### [Supplied text]

Decreasing purine intake (meat, chicken, and seafood) will reduce the urinary excretion of uric acid. For low urinary citrate, the patient should increase intake of potential alkali (fruits and vegetables) and decrease intake of acid-producing foods such as animal protein.

 

Drug therapy

Medications are indicated for the stone forming patient whose urinary abnormalities persist despite attempted lifestyle changes. Because the goal of therapy is to prevent the additional formation and growth of calcium oxalate stones, and because an existing calcium stone will not dissolve, the passage of another stone does not necessarily reflect therapeutic failure. As with dietary modification, the 24-hour urine collection is essential to select intervention and to gauge the success or failure of treatment. Thiazide diuretics can lower urinary excretion of calcium by 150 mg/day or more, and treatment with a thiazide may reduce the rate of stone recurrence by up to 90%.The diuretic dose is usually started at 25 mg/day of chlorthalidone or hydrochlorothiazide (or its equivalent), but many patients will require 50 to 100 mg/day to achieve satisfactory reductions in urinary calcium excretion. Without dietary sodium restriction, the reduction in urinary calcium excretion obtained with treatment may be inadequate. In addition, serum potassium levels should be closely monitored during therapy because hypokalemia can result in a decrease in urinary citrate excretion. Of interest, thiazide diuretics may be beneficial even in patients without overt hypercalciuria Calcium stone formers with hyperuricosuria may be treated with Allopurinol (100 to 300 mg per day).

### [Exercise prompt]
According to the kidney stone text, by how much can thiazide diuretics lower urinary calcium excretion?

### [Available data]
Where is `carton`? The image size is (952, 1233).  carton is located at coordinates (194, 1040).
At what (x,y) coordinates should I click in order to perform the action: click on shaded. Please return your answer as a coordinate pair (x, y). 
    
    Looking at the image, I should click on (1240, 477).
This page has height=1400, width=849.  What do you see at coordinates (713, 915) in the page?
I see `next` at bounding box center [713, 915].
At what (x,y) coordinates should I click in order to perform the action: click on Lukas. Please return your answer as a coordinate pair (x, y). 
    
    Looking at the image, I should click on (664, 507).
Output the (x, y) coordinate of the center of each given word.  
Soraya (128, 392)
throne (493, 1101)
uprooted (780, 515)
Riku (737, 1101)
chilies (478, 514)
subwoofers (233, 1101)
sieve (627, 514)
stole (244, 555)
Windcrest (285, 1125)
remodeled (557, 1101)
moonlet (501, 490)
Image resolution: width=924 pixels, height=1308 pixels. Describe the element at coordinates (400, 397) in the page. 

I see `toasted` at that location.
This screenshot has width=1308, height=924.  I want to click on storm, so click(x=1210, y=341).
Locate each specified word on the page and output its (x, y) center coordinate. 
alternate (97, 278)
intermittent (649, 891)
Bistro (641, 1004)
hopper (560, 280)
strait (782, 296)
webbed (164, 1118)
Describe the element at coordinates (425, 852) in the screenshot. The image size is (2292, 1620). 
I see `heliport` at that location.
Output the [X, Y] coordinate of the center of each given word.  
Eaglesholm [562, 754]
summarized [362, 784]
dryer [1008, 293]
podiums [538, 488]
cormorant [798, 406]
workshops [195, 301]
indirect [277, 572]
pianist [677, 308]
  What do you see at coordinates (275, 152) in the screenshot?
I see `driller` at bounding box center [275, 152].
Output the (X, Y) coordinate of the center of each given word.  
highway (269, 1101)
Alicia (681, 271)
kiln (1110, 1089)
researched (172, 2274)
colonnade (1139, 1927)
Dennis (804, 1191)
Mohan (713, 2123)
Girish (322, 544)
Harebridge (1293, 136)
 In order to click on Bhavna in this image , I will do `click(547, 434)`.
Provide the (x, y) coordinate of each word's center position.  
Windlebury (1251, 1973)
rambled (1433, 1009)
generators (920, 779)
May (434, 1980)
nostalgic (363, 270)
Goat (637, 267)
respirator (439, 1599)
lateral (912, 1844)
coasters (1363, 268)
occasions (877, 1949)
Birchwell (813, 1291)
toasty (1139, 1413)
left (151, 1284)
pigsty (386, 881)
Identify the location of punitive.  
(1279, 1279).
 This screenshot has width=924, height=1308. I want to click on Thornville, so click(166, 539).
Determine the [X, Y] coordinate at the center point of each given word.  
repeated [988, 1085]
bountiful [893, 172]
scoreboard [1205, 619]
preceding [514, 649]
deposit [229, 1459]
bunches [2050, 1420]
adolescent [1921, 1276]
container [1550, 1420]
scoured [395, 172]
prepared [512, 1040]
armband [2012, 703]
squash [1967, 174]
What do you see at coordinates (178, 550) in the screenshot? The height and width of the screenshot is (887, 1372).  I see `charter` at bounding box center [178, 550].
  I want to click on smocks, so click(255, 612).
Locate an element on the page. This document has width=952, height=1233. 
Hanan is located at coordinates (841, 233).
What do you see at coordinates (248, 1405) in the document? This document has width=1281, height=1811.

### [Task output]
By 150 mg/day or more.